**Records for the exercise:**
★ ★ ★ ★

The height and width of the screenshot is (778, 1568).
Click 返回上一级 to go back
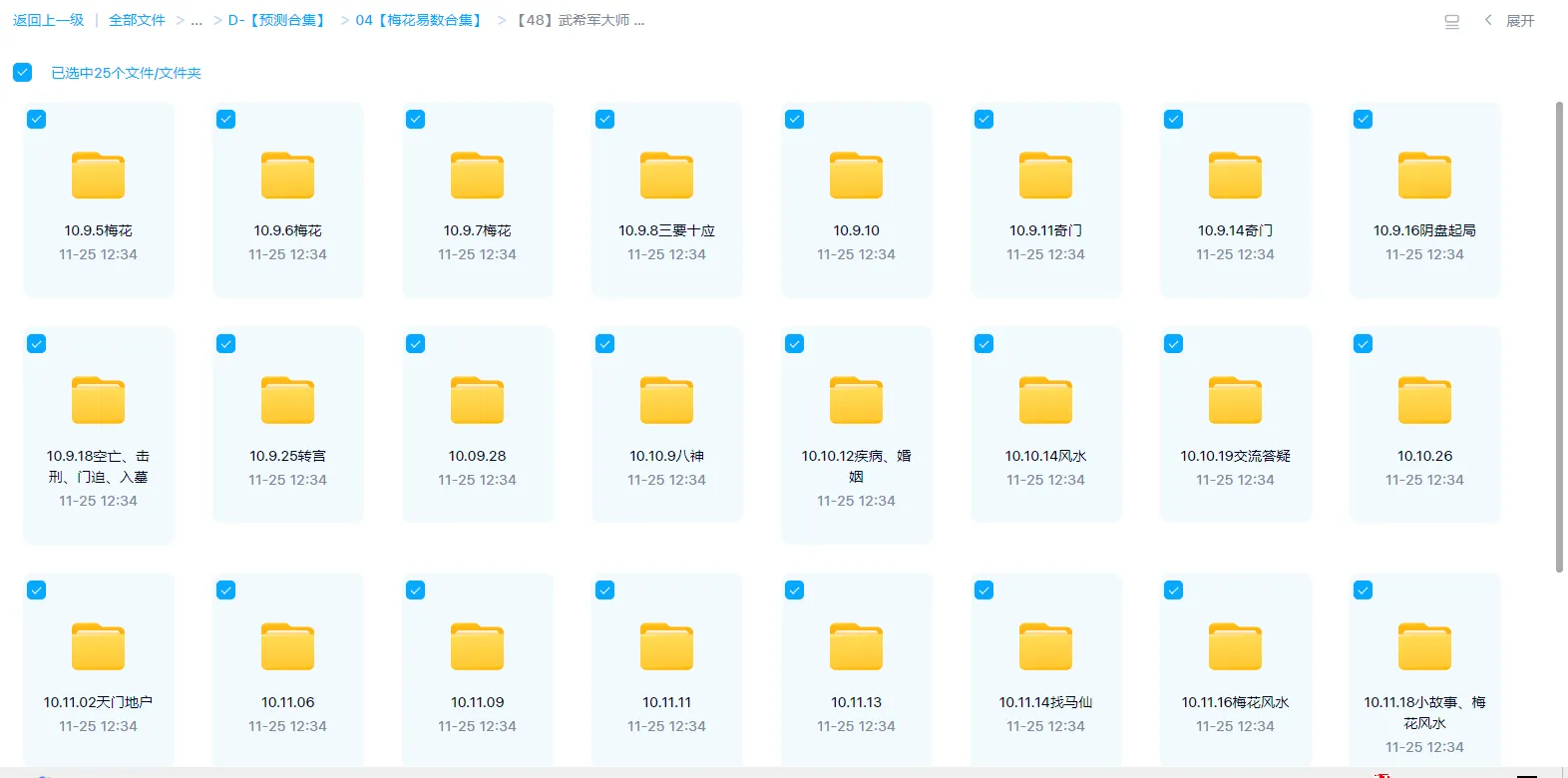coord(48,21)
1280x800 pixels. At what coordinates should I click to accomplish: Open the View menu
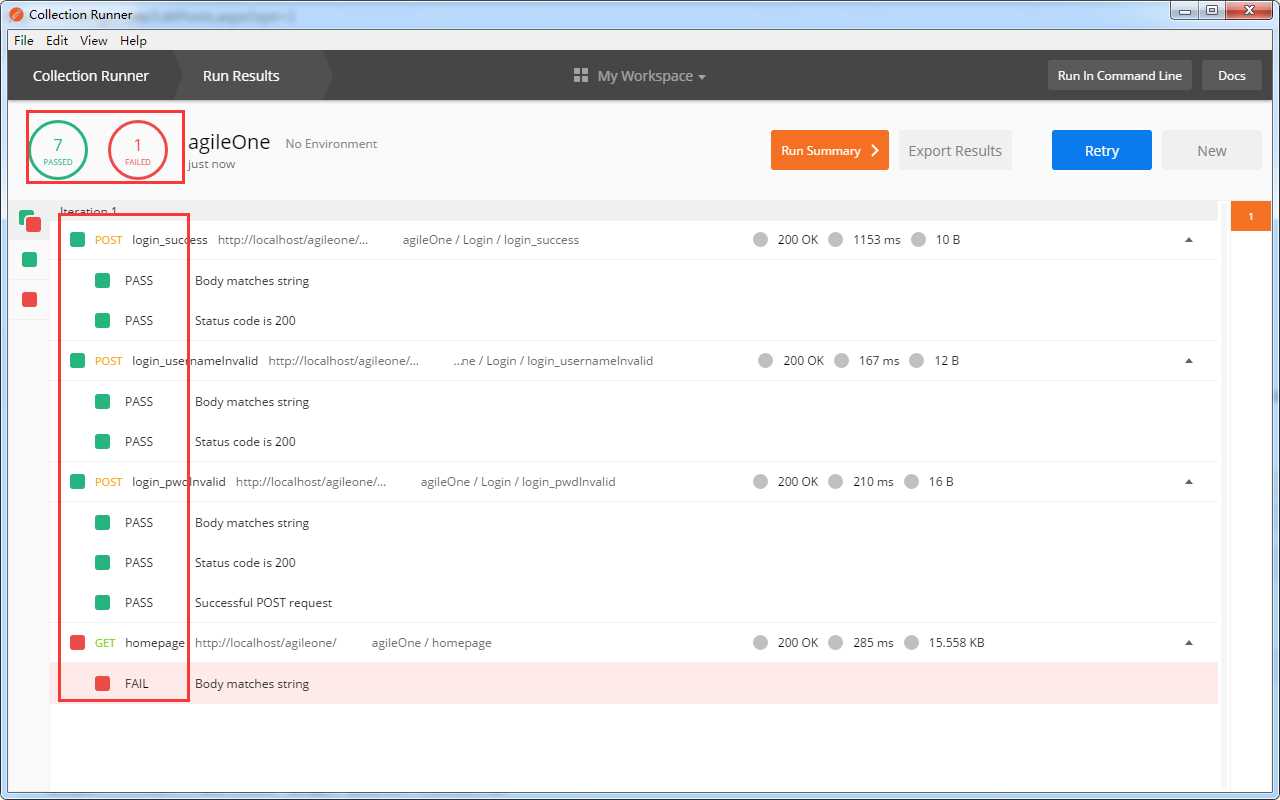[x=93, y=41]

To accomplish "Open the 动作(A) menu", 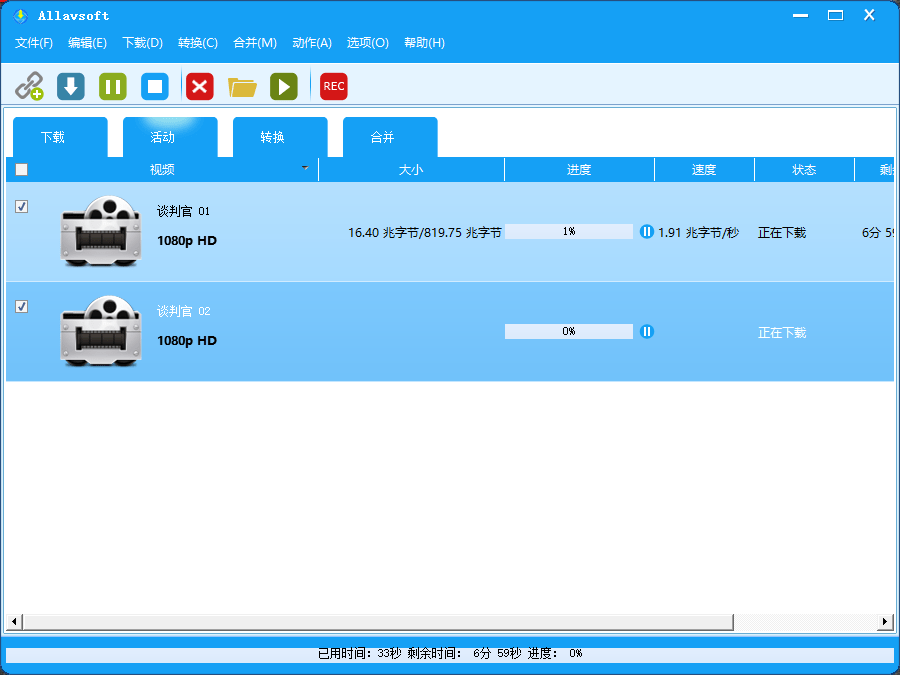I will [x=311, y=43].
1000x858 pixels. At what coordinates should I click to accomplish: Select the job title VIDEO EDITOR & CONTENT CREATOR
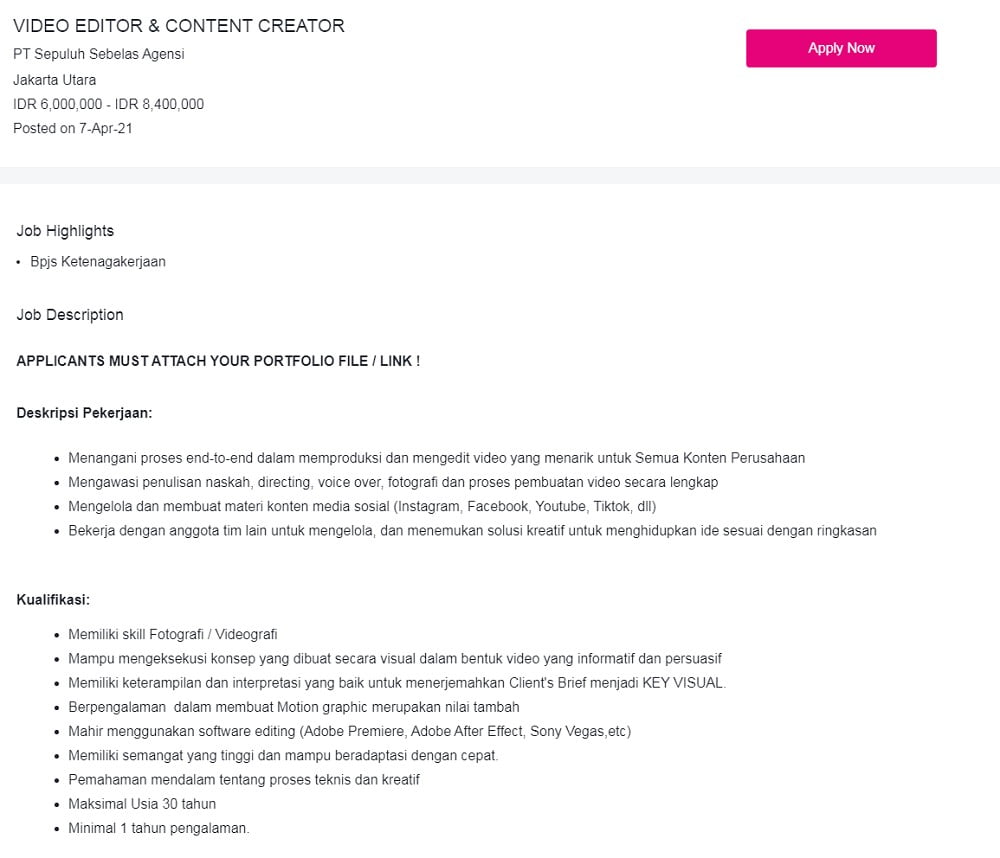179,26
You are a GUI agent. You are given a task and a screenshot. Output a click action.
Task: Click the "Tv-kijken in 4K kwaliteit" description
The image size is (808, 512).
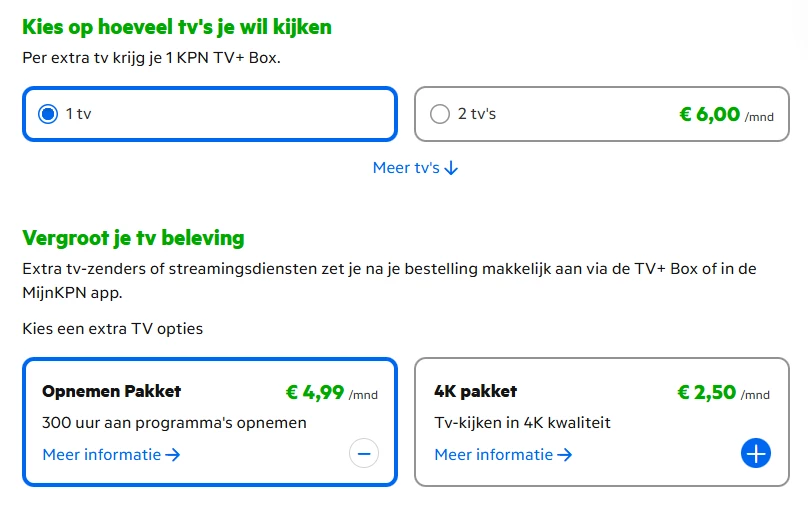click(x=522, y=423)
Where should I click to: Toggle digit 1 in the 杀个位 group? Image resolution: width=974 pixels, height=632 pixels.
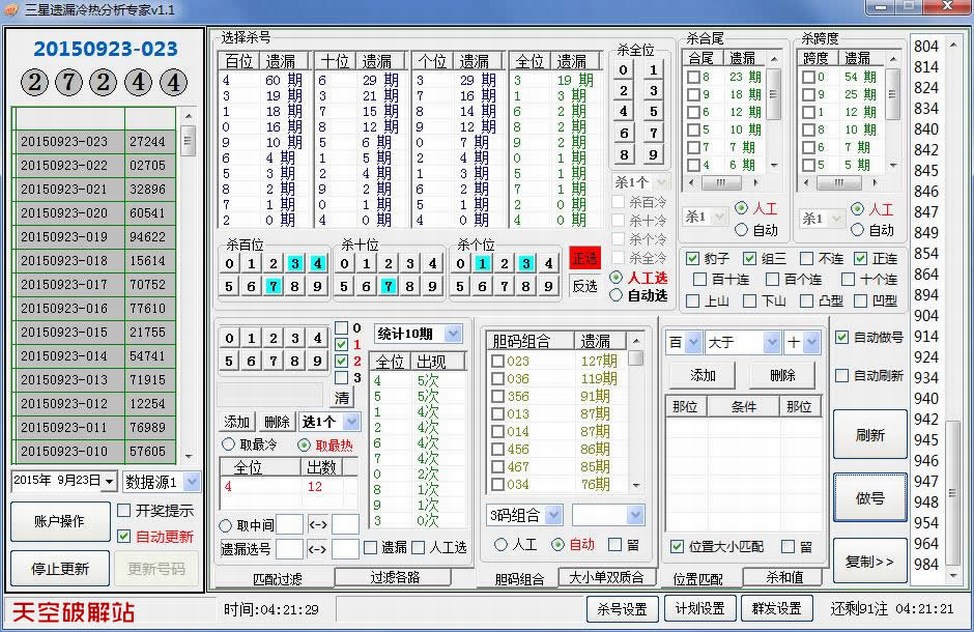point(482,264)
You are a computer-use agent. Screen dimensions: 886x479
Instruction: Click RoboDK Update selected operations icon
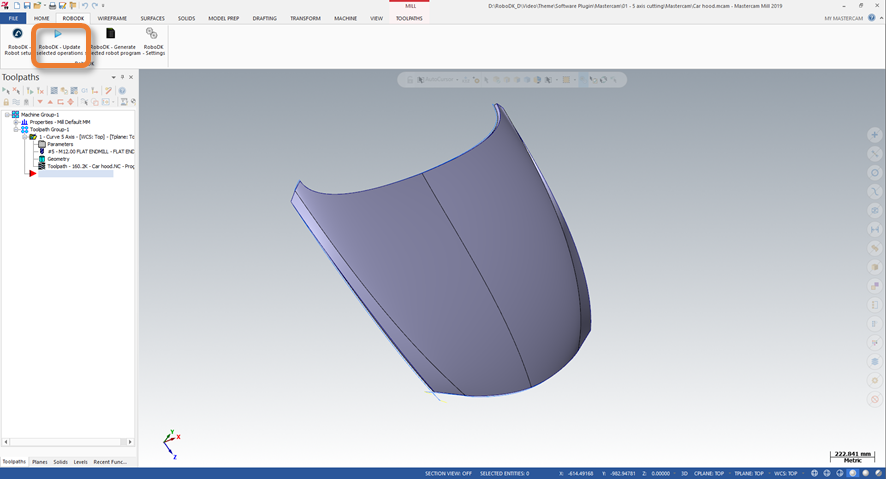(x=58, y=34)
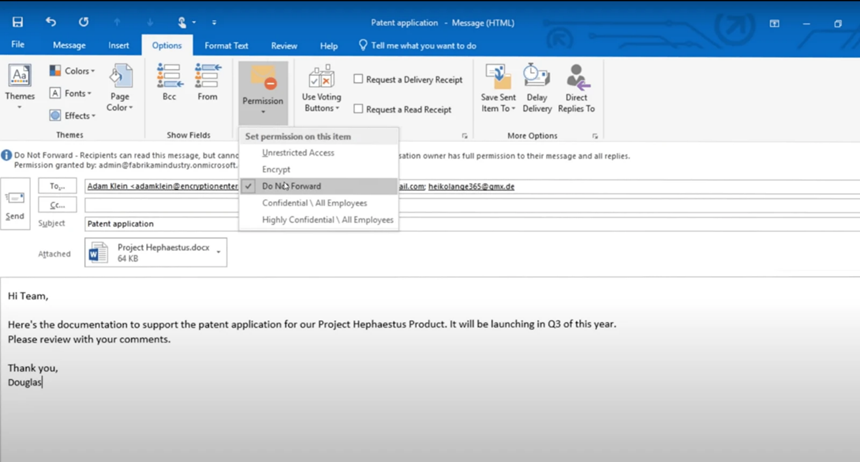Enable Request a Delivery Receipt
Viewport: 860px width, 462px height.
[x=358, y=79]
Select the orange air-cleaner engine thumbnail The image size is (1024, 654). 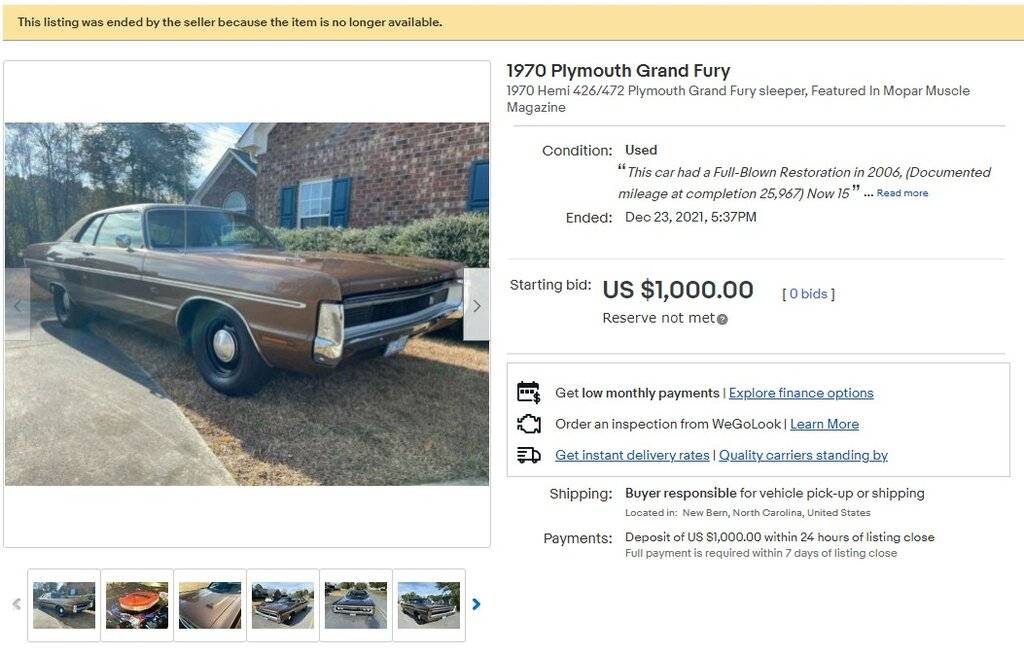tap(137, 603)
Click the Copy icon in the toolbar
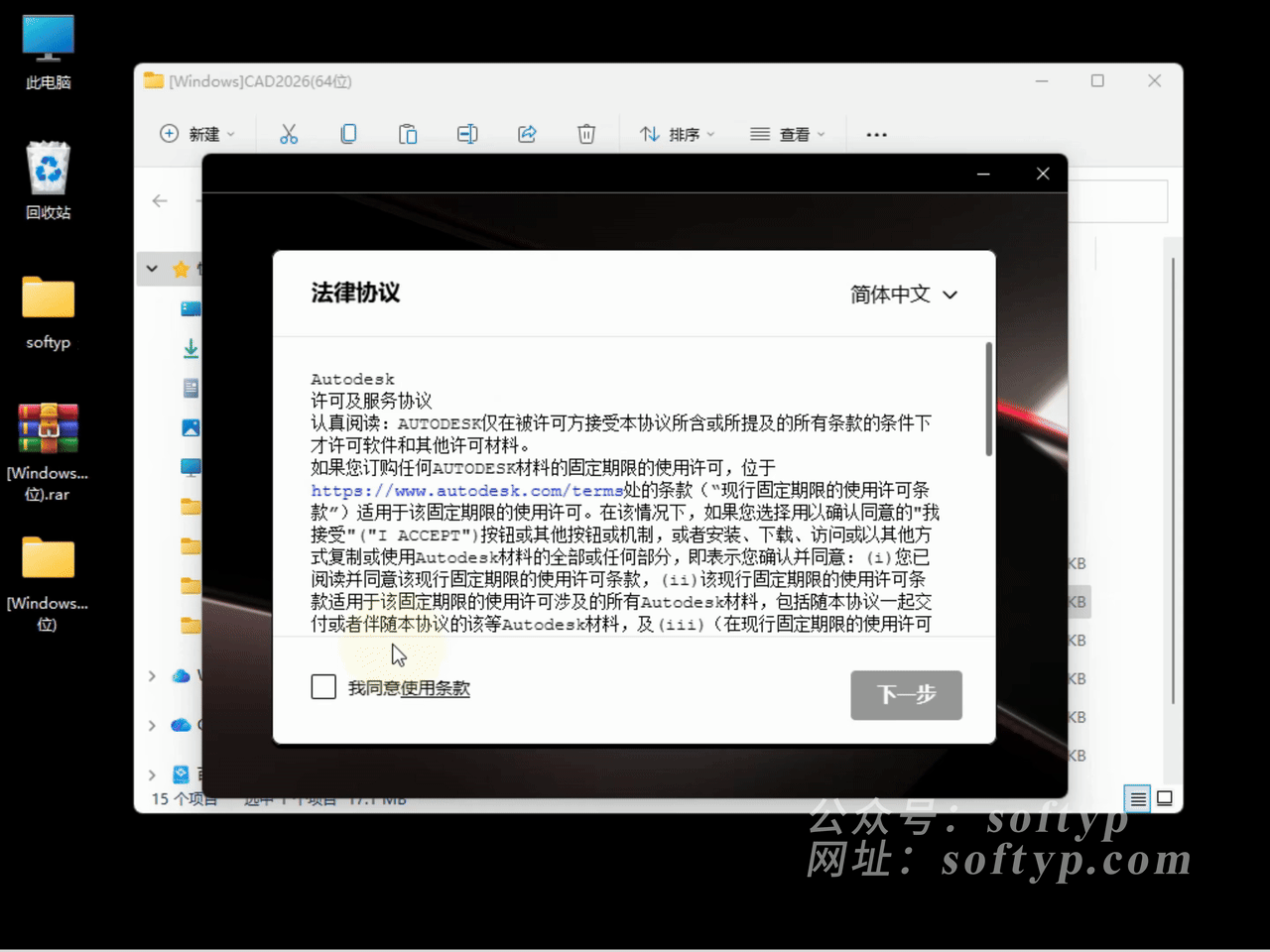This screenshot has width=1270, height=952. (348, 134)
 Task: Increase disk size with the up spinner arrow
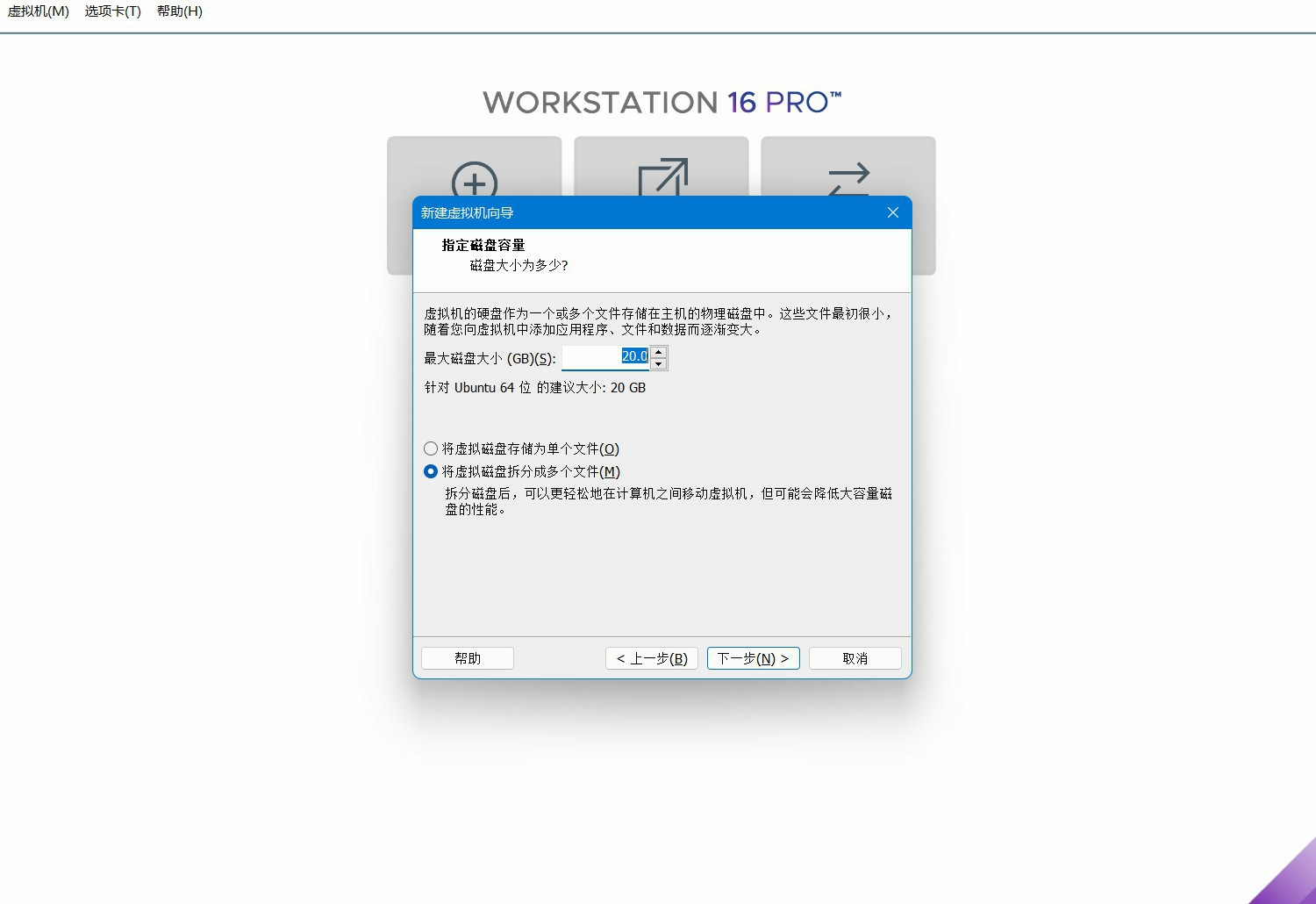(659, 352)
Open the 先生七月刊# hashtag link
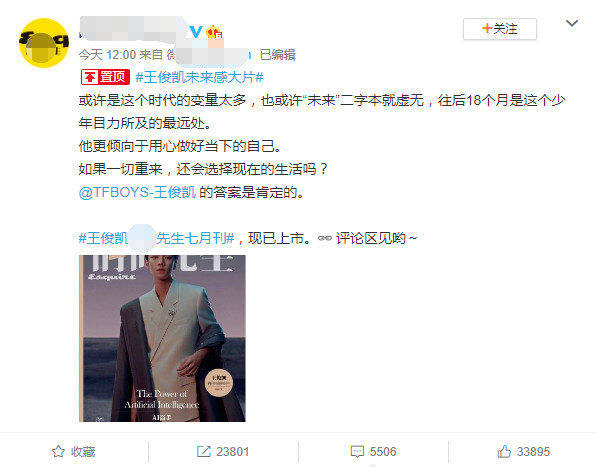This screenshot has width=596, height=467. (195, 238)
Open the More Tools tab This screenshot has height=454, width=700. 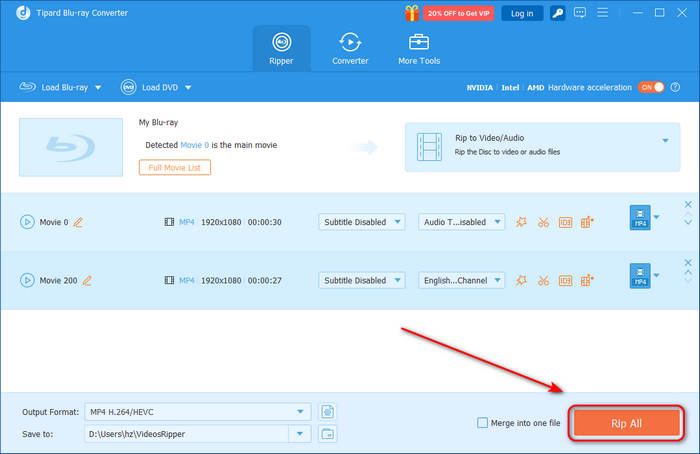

★ ★ ★ ★

**Task statement:** Nothing but the lines from the line containing "Open the 先生七月刊# hashtag link" through the end of the data, both ends included, is to be reproduced, exactly as written and without the pictures.

**Result:**
Open the 先生七月刊# hashtag link
This screenshot has width=596, height=467. (195, 238)
Open the More Tools tab This screenshot has height=454, width=700. 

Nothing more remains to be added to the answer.